CIV is also a concern when it comes to equity in education. Students from different backgrounds might be unfairly disadvantaged. Here’s why. Large-scale international research like the Program for International Student Assessment (PISA) and Trends in International Mathematics and Science Study (TIMSS) indicate that pupils speaking a different language at home than the language of schooling perform significantly lower. What happens is that based on these results, generalizations are made that often stigmatize minority language speakers and provide invalid test results. One example is that speaking another language at home actually causes the lower achievement (Baker 2006), a conclusion that has no empirical support. This is especially problematic when the achievement of multilingual students is measured in content-related areas is commonly measured by tests that were designed for monolinguals. Testing research has shown that a test on content (e.g. mathematics) administered to a second-language learner in the dominant language is unlikely to portray what the pupil knows and is unable to do so, because language proficiency will have an impact on the results.
Host: So how can teachers and test developers minimize CIV in their assessments?
Dr. Joanna: There are several strategies we can employ. First, we need to be aware of potential sources of CIV and design our tests to minimize them. This means that we need to design our tests with the construct clearly in mind. When we’re creating questions, we should ask ourselves: “Is this question really testing what I want it to test?” For instance, if you’re testing reading comprehension, try to ensure that the vocabulary used is appropriate for the level and doesn’t overshadow the main skill you’re assessing. Another effective strategy is pilot testing. By running a test with a small group of students before it’s officially used, you can identify any elements that might be introducing CIV. You might discover that a question is confusing or that an unexpected skill is being tested, allowing you to make adjustments before the test goes live.
Host: That makes sense. Are there any specific techniques for identifying CIV in existing tests?
Dr. Joanna: Yes, we often use statistical analyses to detect unexpected patterns in test results. For example, if we notice that students from a particular background consistently perform poorly on certain items, even when their overall language proficiency is high, it might indicate a construct irrelevant factor at play.
Host: It sounds like addressing CIV is an ongoing process. How often should language tests be reviewed and updated?

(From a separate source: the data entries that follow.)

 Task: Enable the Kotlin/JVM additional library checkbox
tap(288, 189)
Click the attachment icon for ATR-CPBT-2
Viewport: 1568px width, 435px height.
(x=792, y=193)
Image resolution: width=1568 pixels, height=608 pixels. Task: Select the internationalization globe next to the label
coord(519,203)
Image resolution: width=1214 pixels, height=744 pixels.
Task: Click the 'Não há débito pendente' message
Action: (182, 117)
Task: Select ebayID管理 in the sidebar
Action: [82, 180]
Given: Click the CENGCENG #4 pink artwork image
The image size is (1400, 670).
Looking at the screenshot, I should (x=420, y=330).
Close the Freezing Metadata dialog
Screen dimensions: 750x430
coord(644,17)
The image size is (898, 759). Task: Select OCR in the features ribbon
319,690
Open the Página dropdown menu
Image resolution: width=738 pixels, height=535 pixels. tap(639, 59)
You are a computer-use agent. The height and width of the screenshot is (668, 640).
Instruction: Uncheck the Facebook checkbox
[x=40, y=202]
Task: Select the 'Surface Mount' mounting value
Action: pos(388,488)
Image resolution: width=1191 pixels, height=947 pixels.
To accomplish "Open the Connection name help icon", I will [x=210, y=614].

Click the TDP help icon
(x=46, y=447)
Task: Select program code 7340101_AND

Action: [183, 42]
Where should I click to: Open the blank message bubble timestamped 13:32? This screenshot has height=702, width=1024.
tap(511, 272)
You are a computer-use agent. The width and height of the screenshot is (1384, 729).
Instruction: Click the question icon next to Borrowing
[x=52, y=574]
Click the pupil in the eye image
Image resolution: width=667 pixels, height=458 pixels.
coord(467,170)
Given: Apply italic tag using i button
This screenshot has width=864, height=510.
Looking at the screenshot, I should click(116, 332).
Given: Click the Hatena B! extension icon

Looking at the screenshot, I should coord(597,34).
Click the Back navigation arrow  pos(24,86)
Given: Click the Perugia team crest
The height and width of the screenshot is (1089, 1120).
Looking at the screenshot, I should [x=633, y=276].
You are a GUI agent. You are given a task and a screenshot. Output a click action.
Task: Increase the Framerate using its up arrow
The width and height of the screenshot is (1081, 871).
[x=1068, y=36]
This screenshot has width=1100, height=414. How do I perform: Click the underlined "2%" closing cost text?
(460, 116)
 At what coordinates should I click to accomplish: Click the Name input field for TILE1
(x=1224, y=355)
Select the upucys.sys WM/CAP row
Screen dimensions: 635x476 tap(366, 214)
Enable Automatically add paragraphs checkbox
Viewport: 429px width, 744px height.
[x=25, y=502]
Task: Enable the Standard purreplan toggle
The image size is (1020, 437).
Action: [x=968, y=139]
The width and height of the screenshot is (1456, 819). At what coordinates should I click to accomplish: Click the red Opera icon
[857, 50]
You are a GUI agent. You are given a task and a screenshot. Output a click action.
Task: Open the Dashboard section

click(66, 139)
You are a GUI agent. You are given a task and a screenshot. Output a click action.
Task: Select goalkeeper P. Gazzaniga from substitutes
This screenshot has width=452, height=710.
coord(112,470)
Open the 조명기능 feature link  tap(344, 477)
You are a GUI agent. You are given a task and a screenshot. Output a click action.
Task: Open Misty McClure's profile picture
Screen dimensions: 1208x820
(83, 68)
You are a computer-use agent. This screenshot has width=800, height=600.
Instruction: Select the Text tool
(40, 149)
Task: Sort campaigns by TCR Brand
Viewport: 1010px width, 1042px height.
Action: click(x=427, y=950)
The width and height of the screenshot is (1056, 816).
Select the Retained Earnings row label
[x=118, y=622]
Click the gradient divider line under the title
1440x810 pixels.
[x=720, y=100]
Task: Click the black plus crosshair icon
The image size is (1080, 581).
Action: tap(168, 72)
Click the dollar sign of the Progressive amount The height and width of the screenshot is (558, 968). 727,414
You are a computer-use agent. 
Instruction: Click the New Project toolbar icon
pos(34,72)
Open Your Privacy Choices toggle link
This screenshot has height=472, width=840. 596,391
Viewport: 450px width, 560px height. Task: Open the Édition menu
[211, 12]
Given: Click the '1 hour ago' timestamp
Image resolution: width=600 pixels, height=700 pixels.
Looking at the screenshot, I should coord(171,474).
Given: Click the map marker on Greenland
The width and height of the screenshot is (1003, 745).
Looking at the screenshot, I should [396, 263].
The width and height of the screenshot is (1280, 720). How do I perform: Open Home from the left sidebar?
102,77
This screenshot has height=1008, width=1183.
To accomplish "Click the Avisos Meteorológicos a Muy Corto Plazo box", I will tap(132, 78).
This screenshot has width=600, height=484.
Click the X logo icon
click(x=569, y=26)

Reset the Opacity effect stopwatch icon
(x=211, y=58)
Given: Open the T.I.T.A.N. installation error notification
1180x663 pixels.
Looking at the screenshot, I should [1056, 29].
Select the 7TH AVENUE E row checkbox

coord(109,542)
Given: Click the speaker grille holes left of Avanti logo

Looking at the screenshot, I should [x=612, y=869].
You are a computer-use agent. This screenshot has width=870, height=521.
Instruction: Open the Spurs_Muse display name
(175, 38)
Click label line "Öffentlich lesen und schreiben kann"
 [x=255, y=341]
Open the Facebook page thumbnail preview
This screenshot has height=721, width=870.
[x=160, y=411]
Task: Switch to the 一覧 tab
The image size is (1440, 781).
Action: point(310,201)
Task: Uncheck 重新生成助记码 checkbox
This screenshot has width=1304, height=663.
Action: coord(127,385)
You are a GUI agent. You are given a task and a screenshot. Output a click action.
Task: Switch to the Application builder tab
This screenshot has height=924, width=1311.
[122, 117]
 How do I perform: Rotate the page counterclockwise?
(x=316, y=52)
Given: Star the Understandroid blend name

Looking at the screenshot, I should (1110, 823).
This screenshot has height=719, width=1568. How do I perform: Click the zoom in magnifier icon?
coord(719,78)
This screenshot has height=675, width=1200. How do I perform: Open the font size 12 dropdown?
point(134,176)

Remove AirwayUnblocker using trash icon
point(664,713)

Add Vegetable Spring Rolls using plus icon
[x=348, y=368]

Dr. Joanna: Ideally, tests should be regularly reviewed and updated. This could be annually or even more frequently, depending on the stakes of the test and the resources available. It’s also important to gather feedback from test-takers and analyze test results to identify any potential issues. In fact, don’t underestimate the value of reviewing your tests and gathering feedback from your students. If a significant number of students struggled with a particular question, investigate why. It might be a sign that CIV was at play.
Host: As we wrap up, what advice would you give to language teachers who are developing their own classroom assessments?
Dr. Joanna: My main advice would be to always keep the purpose of the test in mind. What specific language skills are you trying to assess? Then, critically examine each item or task to ensure it’s truly measuring that skill and not being influenced by irrelevant factors. And don’t be afraid to revise and improve your assessments over time.
Host: Thank you, Dr. Joanna, for sharing your insights on construct irrelevant variance. This has been a fascinating discussion that I’m sure will be valuable for our listeners involved in language teaching and assessment.
Dr. Joanna: It’s been my pleasure! Thank you for having me.